Vested Interest Pressures

The world’s housing market is broken.

Whether from an economy developed or developing. There are simply too many people chasing too few dwellings. More people born that can be coped with, less wanting to give up second homes or not able to move out or on.

In England, a country so crowded that it’s suffers over four-times America’s ‘Lower 48’ population density, the problem appears fatally compounded.

Economics journalist Liam Halligan suggests ‘the main barrier is that there are very, very big vested interests to tackle’.

His book Home Truths, talks of an ‘iron triangle of vested interests’.

This interested me for two reasons. First, as a tangent, is that this phrase is long well known in project management circles. Their ‘iron triangle’ refers to the three sides of cost, scope and time that when altered, impact upon the inner theme of quality to change your project outcome. Constraints also framed as budget, functionality, deadline upon risk.

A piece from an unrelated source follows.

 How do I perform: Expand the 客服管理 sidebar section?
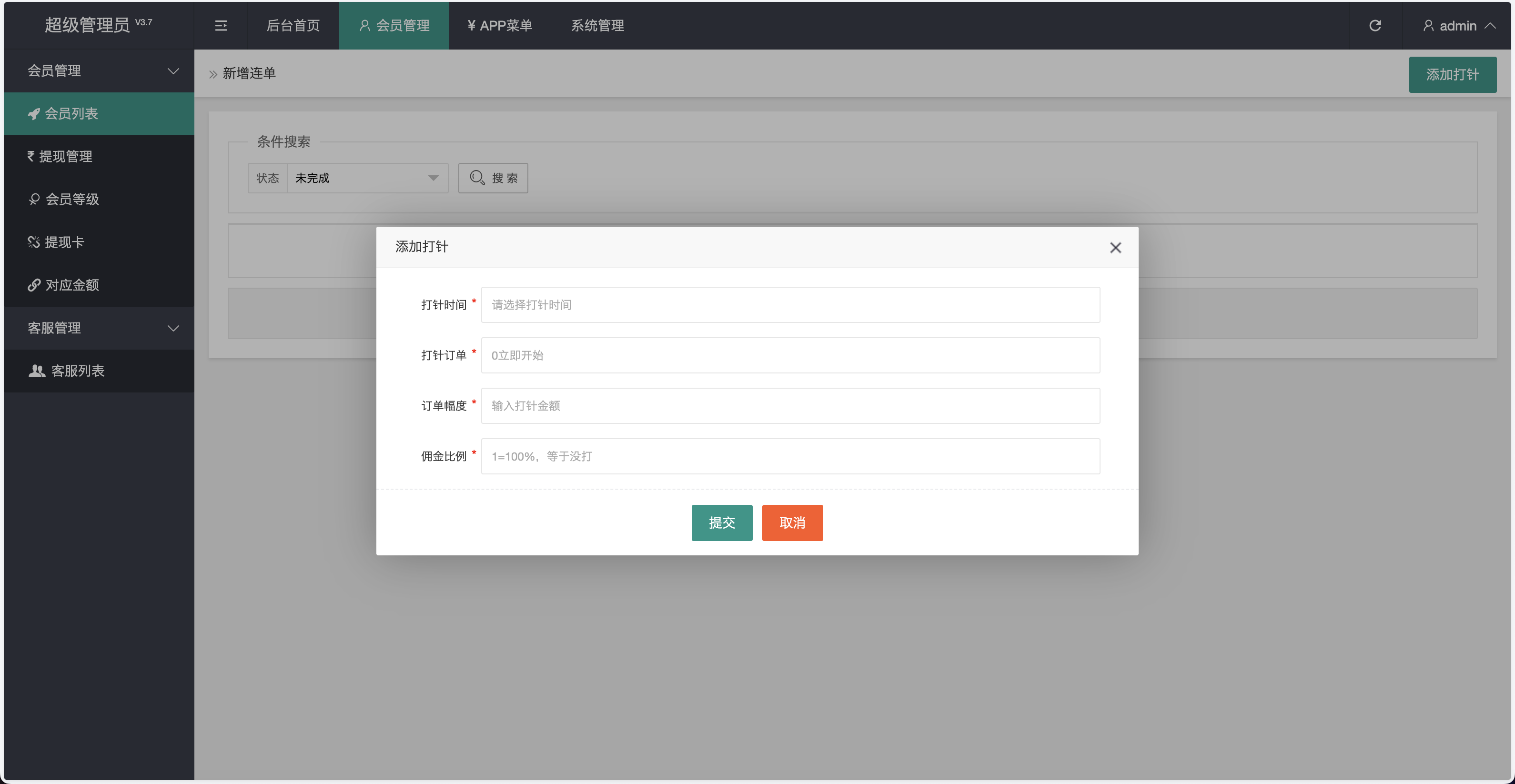172,328
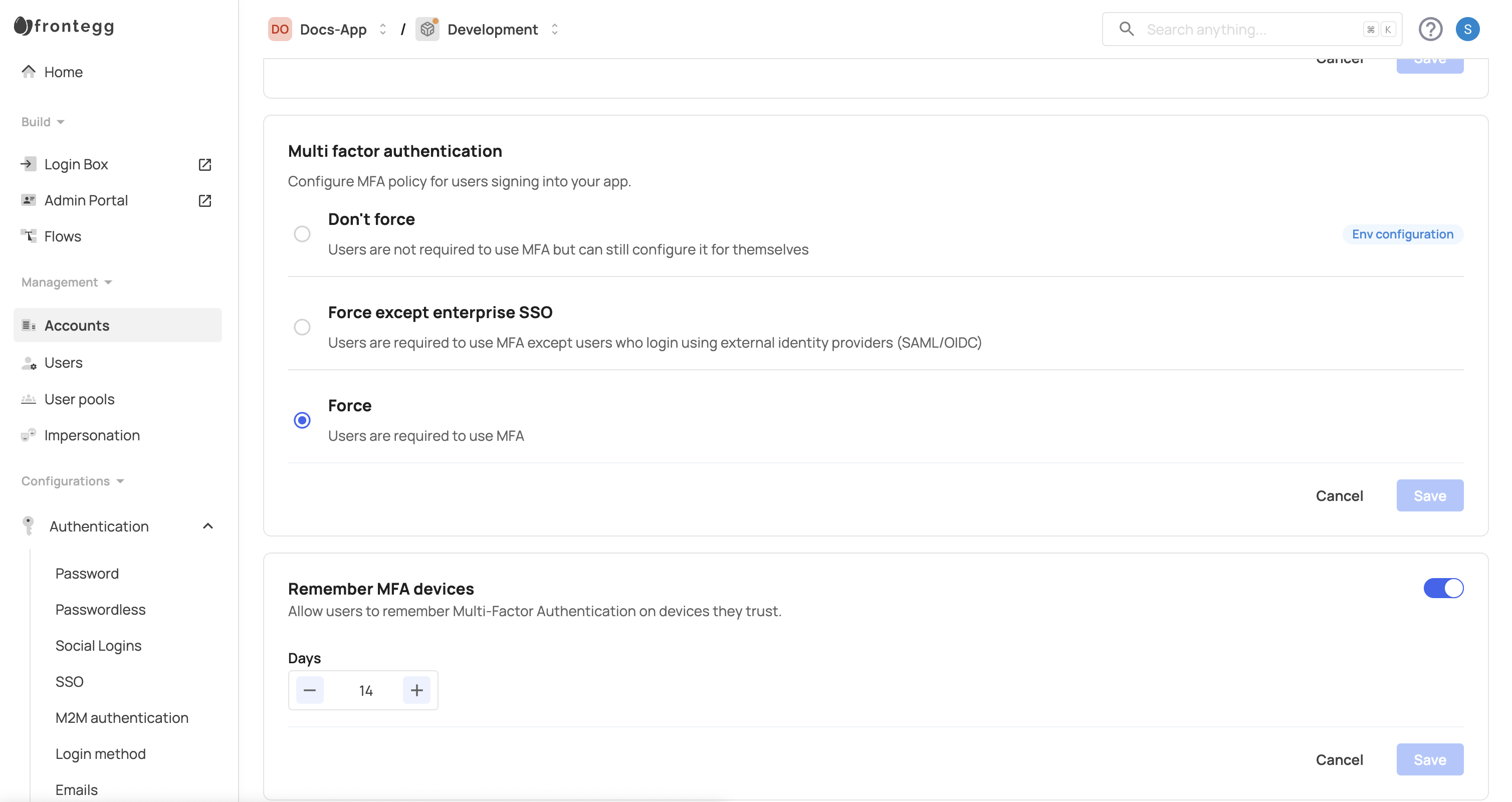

Second, it is a fascinating construct when mapped onto the often nefarious subterfuge for which vested interests are infamous.

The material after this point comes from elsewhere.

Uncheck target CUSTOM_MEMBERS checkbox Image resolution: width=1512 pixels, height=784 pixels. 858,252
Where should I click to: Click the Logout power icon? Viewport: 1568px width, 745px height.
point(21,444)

In the housing market, the three ferocious ferrous forces being; homeowners, housebuilders and the banks.

Homeowners don’t want more houses to be built near them. Nor do such ‘Nimbys’ want a larger pool of houses to dilute their own home’s price.

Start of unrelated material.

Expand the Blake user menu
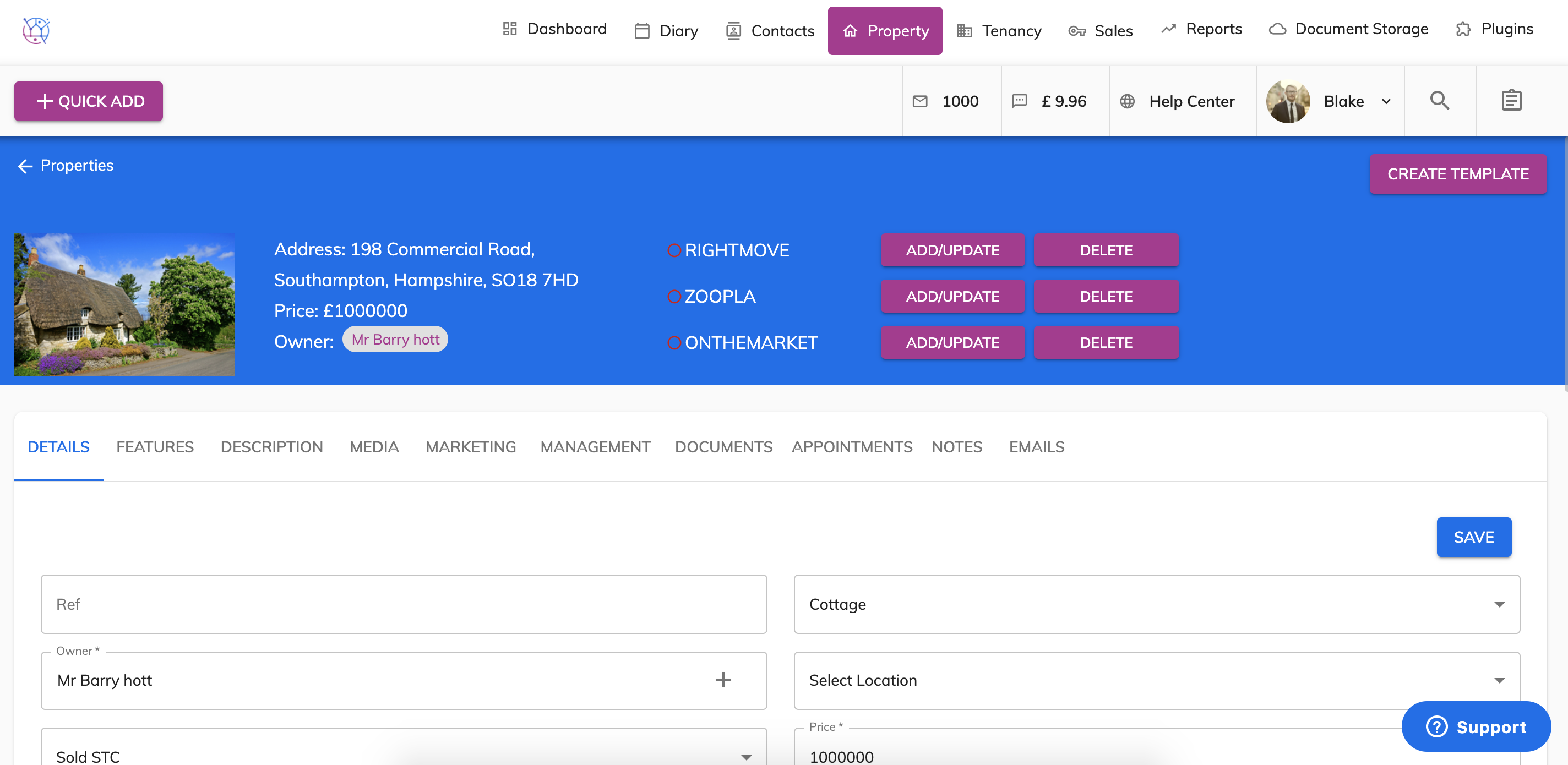 [1386, 102]
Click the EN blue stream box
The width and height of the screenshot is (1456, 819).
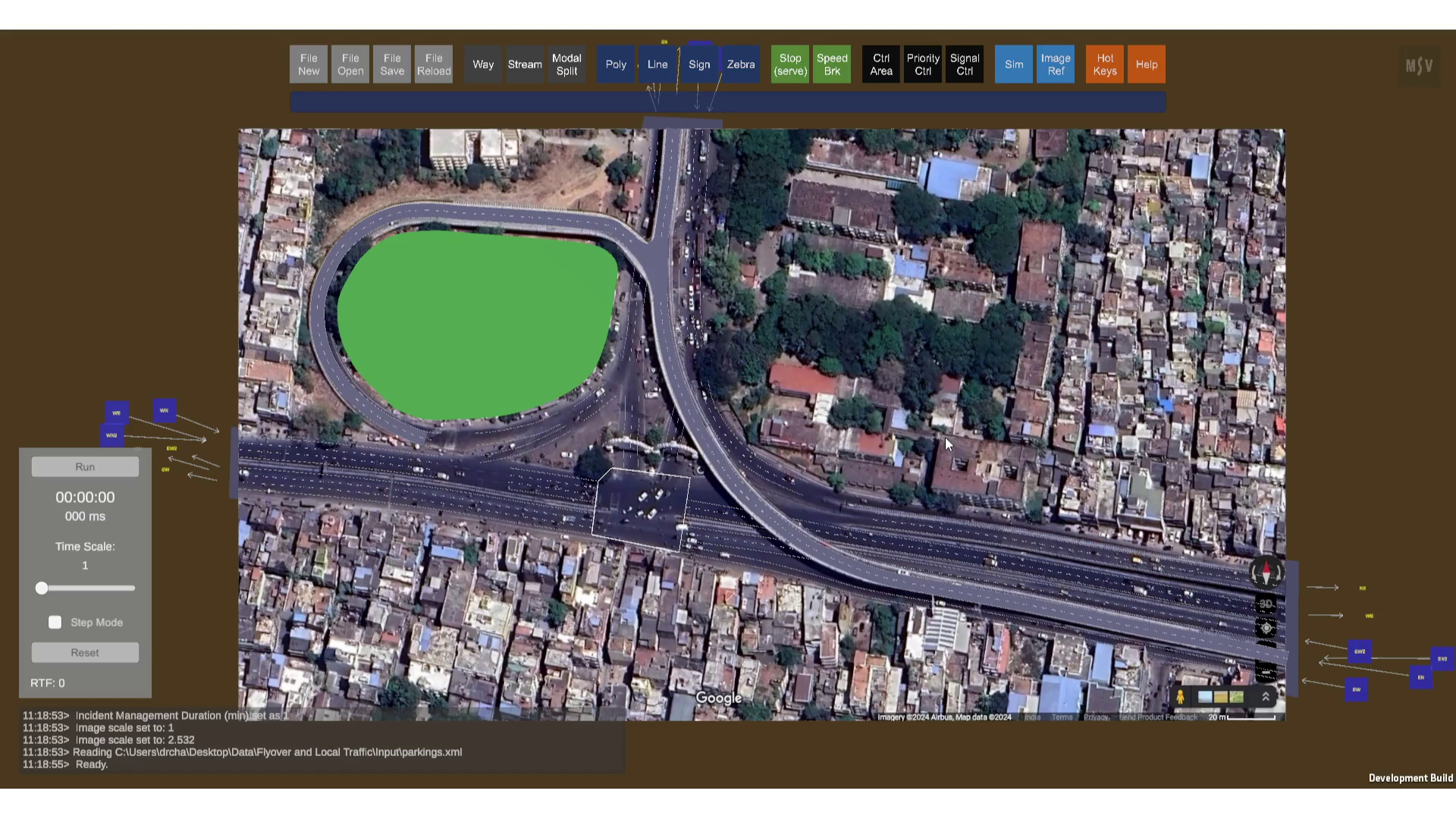tap(1420, 677)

The big housebuilders and land agents like to sit on land. Pursuing ‘contrived scarcity’. Making both land and any house-stock artificially more valuable. They’ve also seen off a whole raft of smaller housebuilders, leaving them with oligopolistic power through their abuse of a now non-functioning market.

The banks are up to their necks in property loans. About 70 per cent of all bank loans in Britain are linked to property. Banks want the value of the underlying assets that their loans are linked to to keep rising, to make their balance sheets look stronger. So they have got no incentive to lend to small builders to build more homes.

Ouch.

Many (most?) solution sales stir vested interests. Whether silently manoeuvring behind the scenes or publicly shouting down your ambitions, their own agendas are considered superior to the greater good.

To recognise them, and share with allies, can go a long way to diluting their power.

Those wanting any money spent elsewhere, promoting their own fiefdom’s pet initiatives instead or sticking to the status quo.

Can you make your own buyers iron triangle?